They were useful against streptococci, some pneumococci, meningococci etc, but not against staphylococci, an important gap. They needed a big fluid intake - not easy in general practice - and did not do well in the common acute otitis media. Some exudate often remained in the middle ear. I have already mentioned the excellent effect penicillin had on acute otitis media. Table 1 shows the vast choice in anti-bacterial drugs later than 1946 and is not exhaustive. Congestive heart failure was our commonest severe illness and our only diuretic was intramuscular Mersalyl, once a week or sometimes twice.
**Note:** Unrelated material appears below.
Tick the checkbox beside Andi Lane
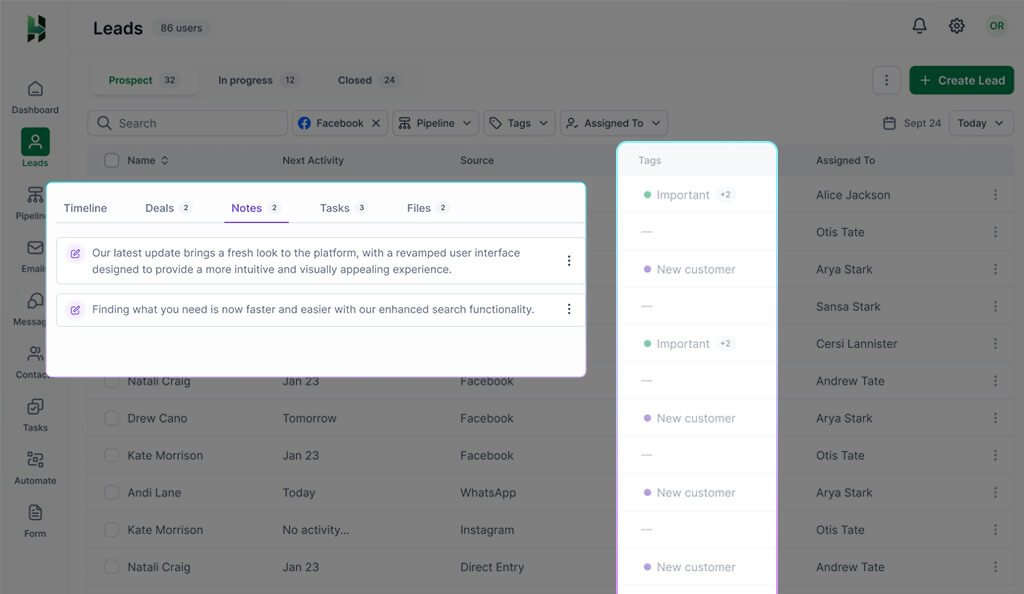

I well remember the improvement when the more powerful thiazide diuretics and later others (Table 2) appeared with daily instead of intermittent treatment. Table 2. Diuretics
It is impossible to work through all the pharmacopoeia but I can give some examples. For epilepsy in 1946 we had phenobarbitone, phenytoin and paraldehyde (for status epilepticus) with a much better choice later and some drugs for petit mal (Table 3). Table 3. Anti-Convulsants
Parkinsonism was treated in 1946 with tincture of stramonium with much better therapy now but still not ideal (Table 4). Table 4. Drugs for Parkinsonism
The only anti-thyroid drug in 1946 was potassium iodide given for a few weeks before thyroidectomy and now oral therapy has replaced operation (Table 5). Table 5. Anti-Thyroid Drugs
We treated diabetes in 1946 with ladder diets and if these failed with soluble or protamine-zinc insulin. Now there is a range of insulins and oral drugs for type 2 diabetes (Table 6). 6. Treatment of Diabetes
There was no treatment in 1946 for hypertension except sympathectomy which wore off anyway and now (Table 7) 7. Drugs for Hypertension
there is a large range of drugs. Side effects have become less troublesome than they were at first. For asthma in 1946 we used ephedrine by mouth and adrenaline subcutaneously, sometimes a minim a minute until the attack subsided. I cannot remember if we had intravenous aminophylline then but now there is a range of effective therapy (Table 8). 8. Drugs for Asthma
Later there were drugs not dreamt of in 1946, for example steroids, beta blockers, antihistamines, cytotoxic drugs etc. Vitamin B12 was a great improvement on liver extract, being a pure substance instead of a mixture needing biological assay. So was thyroxin compared with tablets made from the gland and digoxin instead of digitalis leaf products. Enough has been said to show that to a GP of nearly sixty years ago the striking change for the better in general practice is in treatment. This paper describes work in what was still a mining practice when I left it in 1966. So to finish here is a story about miners. In the early 1970s the miners were on strike and I was living in the New Town of Edinburgh. One day I went into the newsagent to get my paper and the newsagent lady said ‘Isn’t it terrible these miners being on strike?’ To this I replied, ‘If they'd give them the money they wouldn’t be on strike.’ Next day my wife went for the paper and the newsagent lady said ‘Your husband is the only man about here who has a good word for the miners.’ To this my wife replied, ‘My husband is the only man about here who has ever seen a miner.’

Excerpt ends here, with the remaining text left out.